Anderson is a former member of the Minnesota Senate who represented District 66, which includes the northern portion of the city of Saint Paul, as well as the entire city of Falcon Heights in Ramsey County, which is in the Twin Cities metropolitan area. A Democrat, she was first elected in 1992, and was re-elected in 1996, 2000, 2002, 2006 and 2010.

Anderson was a member of the Senate's Energy, Utilities and Telecommunications, Finance, Higher Education, and Local Government and Elections committees.  In December 2008, she was appointed by Senate Majority Leader Larry Pogemiller to the Minnesota Lessard Outdoor Heritage Council.
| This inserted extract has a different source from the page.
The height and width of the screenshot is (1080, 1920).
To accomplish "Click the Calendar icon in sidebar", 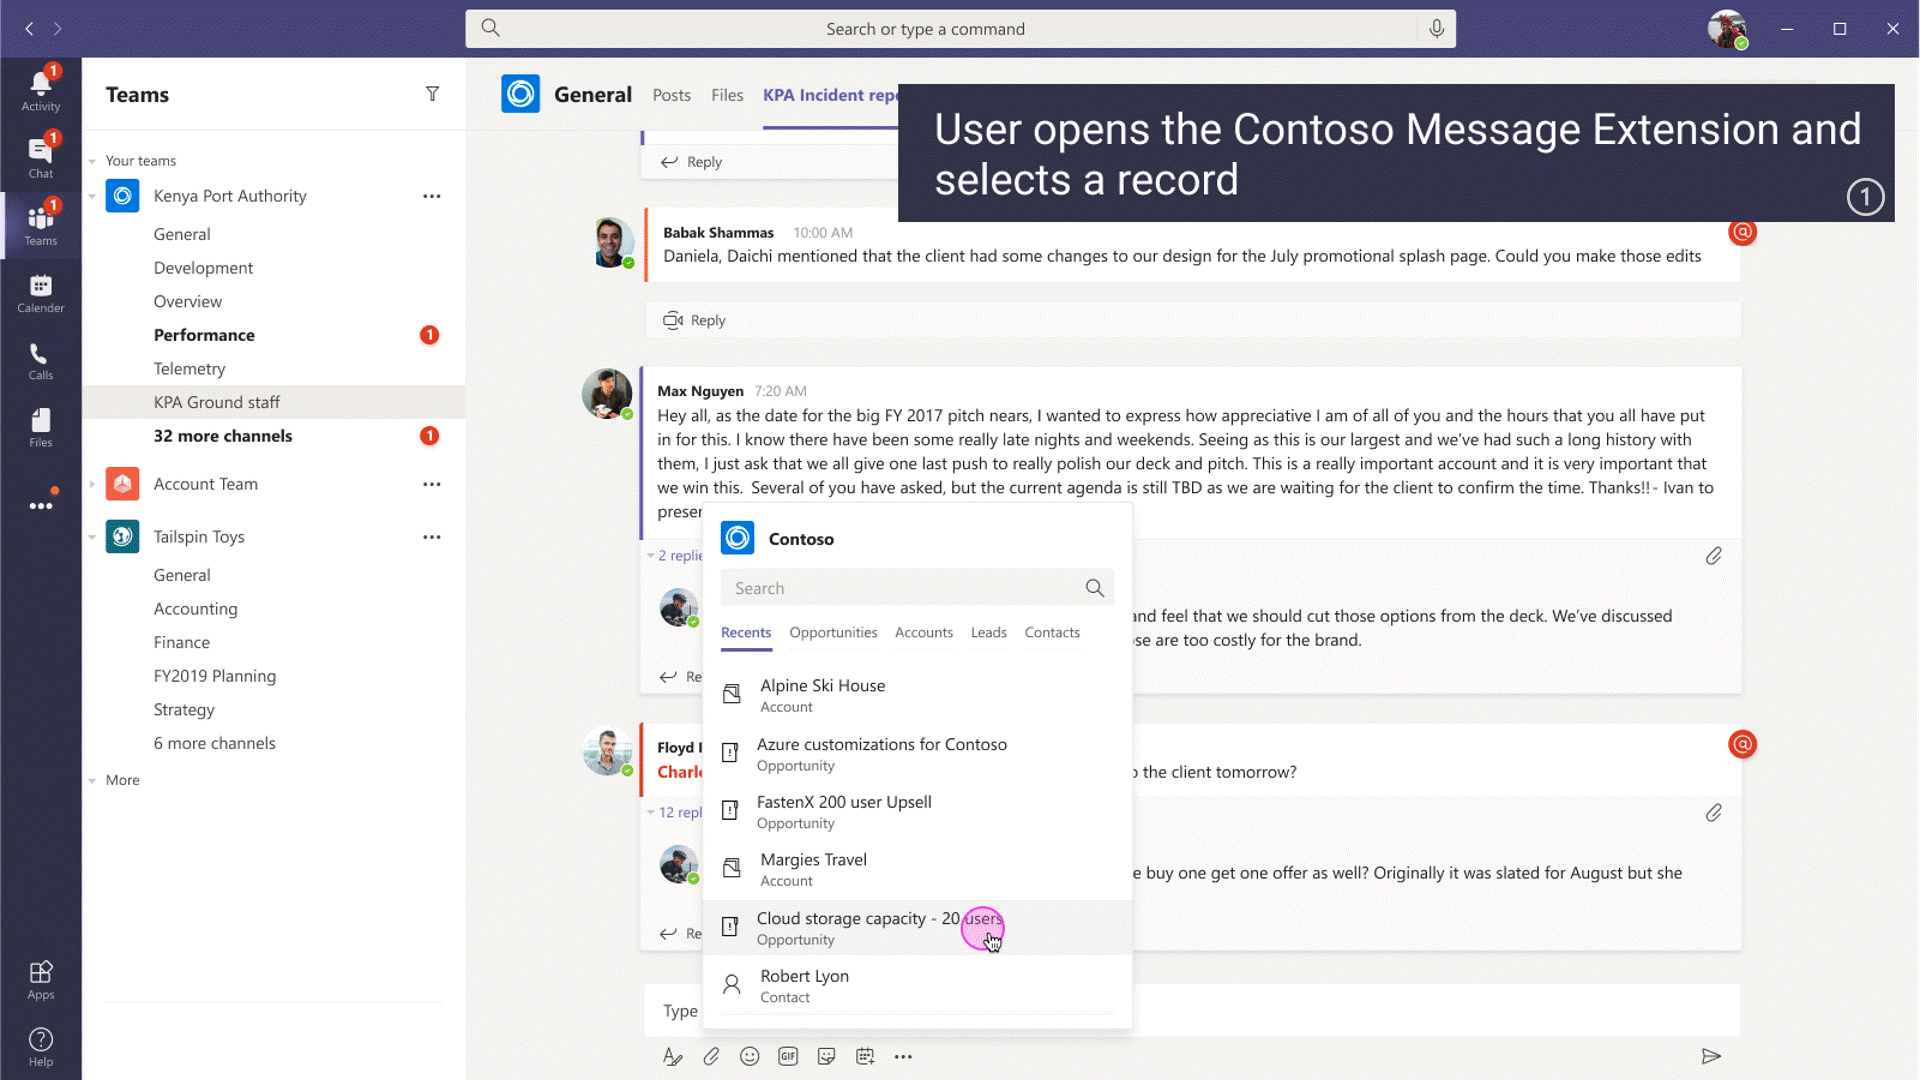I will coord(40,290).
On March 9, 2011, Dayton announced her appointment as chair of the Minnesota Public Utilities Commission. She resigned her Senate seat effective March 20, 2011. A special election was held on April 12, 2011, to fill the vacancy. Anderson was ousted as PUC chair on January 30, 2012, when the Republican-controlled Minnesota Senate voted not to confirm her appointment. Dayton subsequently appointed her to a position as a staff advisor on energy issues.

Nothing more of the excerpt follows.